From The Christian Science Journal - February 6, 2013


When I was a senior in high school, my English literature teacher liked to dramatically quote the Greek saying, “Know thyself!” I think she felt it encouraged a sense of individual responsibility and awareness on our part, as it was often the last thing she said to us on Friday afternoon before setting us free for the weekend. I liked the sound of that saying—there was nobility in it, and it encouraged a kind of individual maturity that I hoped to develop. 

Years later, as a student of Mary Baker Eddy’s writings, I read this in her autobiography: “Art thou still unacquainted with thyself? Then be introduced to this self. ‘Know thyself!’ as said the classic Grecian motto. Note well the falsity of this mortal self! Behold its vileness, and remember this poverty-stricken ‘stranger that is within thy gates.’ Cleanse every stain from this wanderer’s soiled garments, wipe the dust from his feet and the tears from his eyes, that you may behold the real man, the fellow-saint of a holy household” (Retrospection and Introspection, p. 86).

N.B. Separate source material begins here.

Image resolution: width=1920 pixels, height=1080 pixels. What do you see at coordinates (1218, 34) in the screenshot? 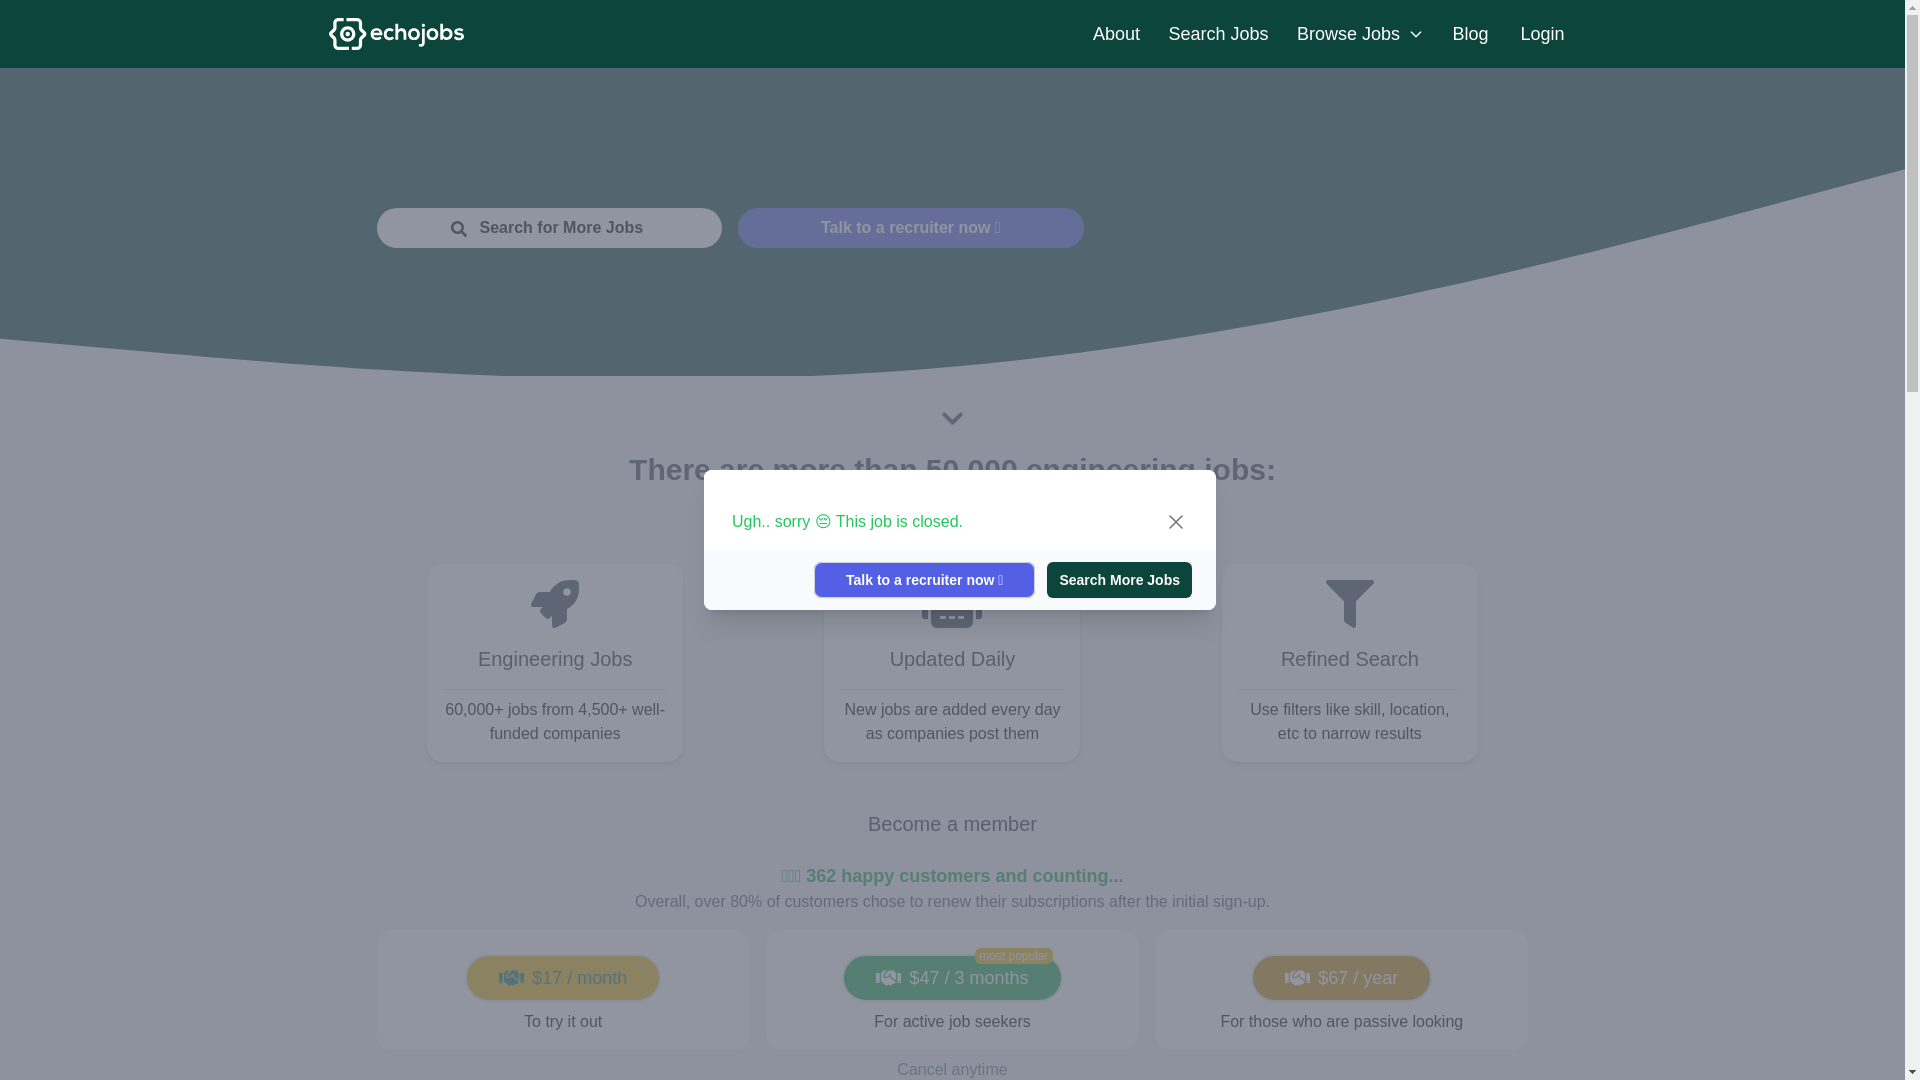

Well, that’s pretty demanding work—involving much more than I’d learned from my high school English teacher! I can see now, in a way that I didn’t in high school, that this work cannot be done without God being part of the process. When I see a need for the kind of self-cleansing that Eddy describes, God naturally comes to thought. I find myself in prayer, yearning to better understand my Maker and my relationship to Him.